» **記述課題**
資料のうち「MY ACCOUNT (933, 54)」を含む行から末尾までの行(両端を含む)だけを、「Stationery」を「Paper Goods」に書き換え、ほかはそのままにして示してください。
- - -
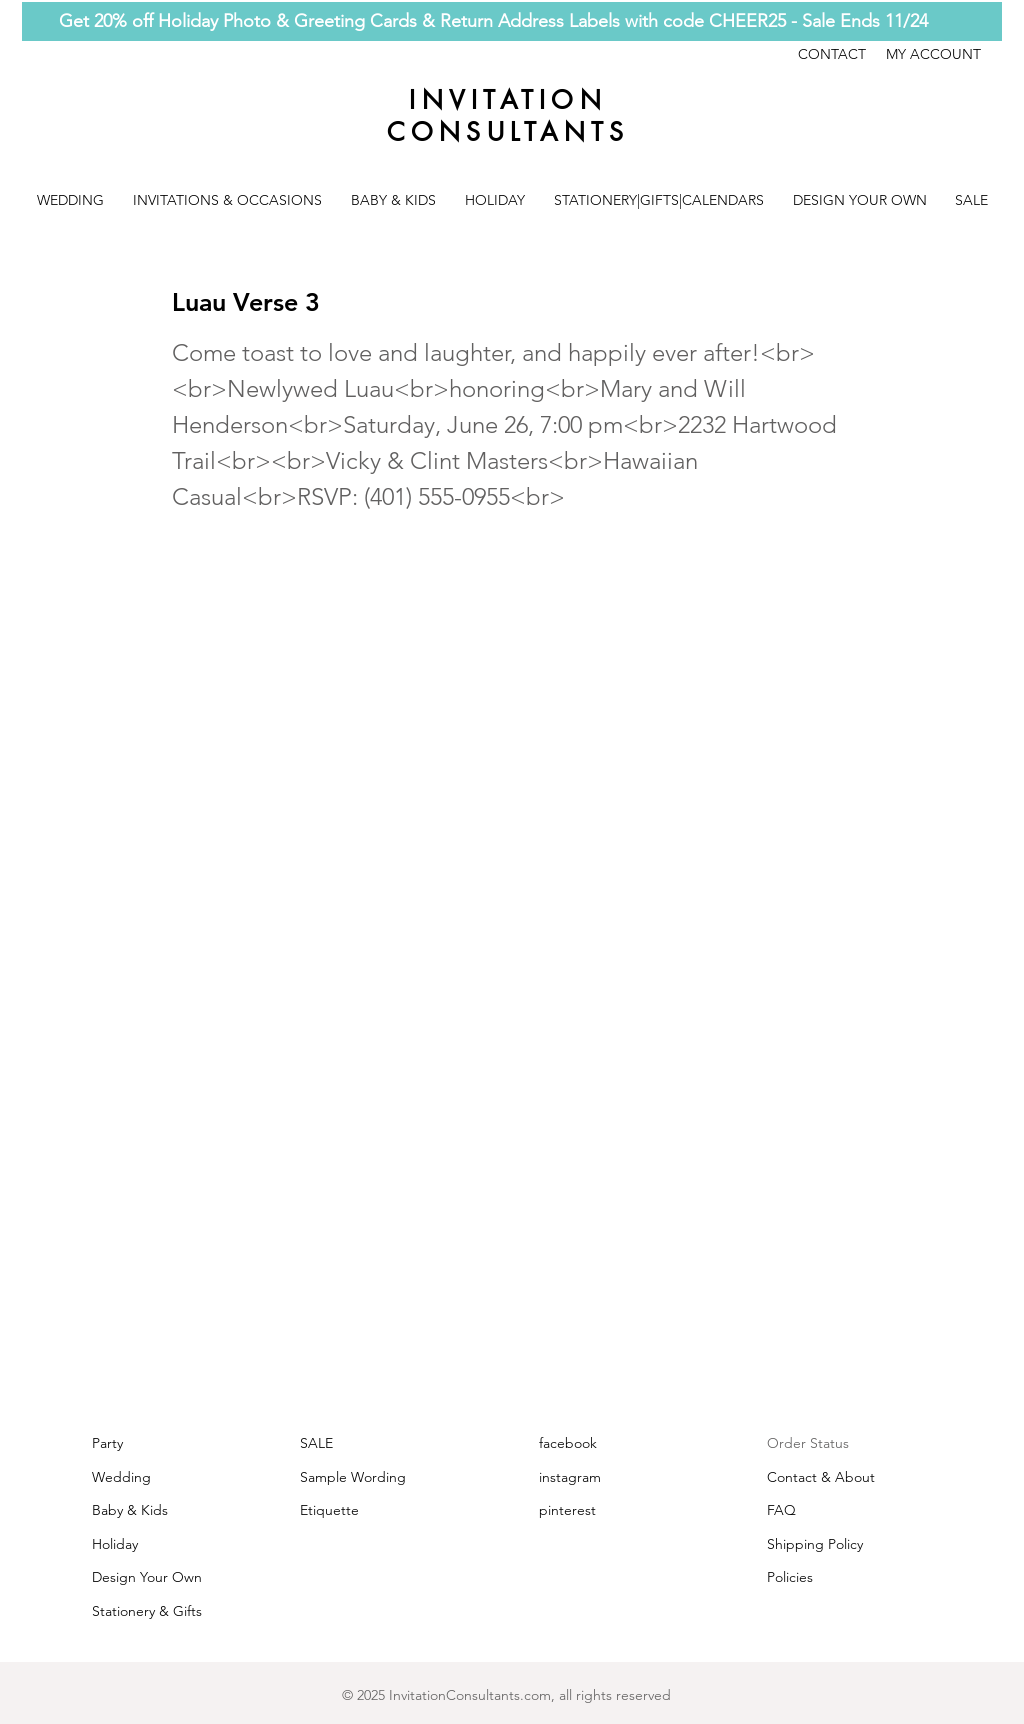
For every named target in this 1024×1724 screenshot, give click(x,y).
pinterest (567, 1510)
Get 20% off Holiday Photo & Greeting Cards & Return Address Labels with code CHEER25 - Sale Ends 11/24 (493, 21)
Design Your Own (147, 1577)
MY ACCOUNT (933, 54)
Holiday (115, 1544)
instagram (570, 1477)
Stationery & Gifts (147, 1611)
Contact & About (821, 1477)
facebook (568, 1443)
- - -
» **完全な出力**
MY ACCOUNT (933, 54)
Holiday (115, 1544)
instagram (570, 1477)
Paper Goods & Gifts (147, 1611)
Contact & About (821, 1477)
facebook (568, 1443)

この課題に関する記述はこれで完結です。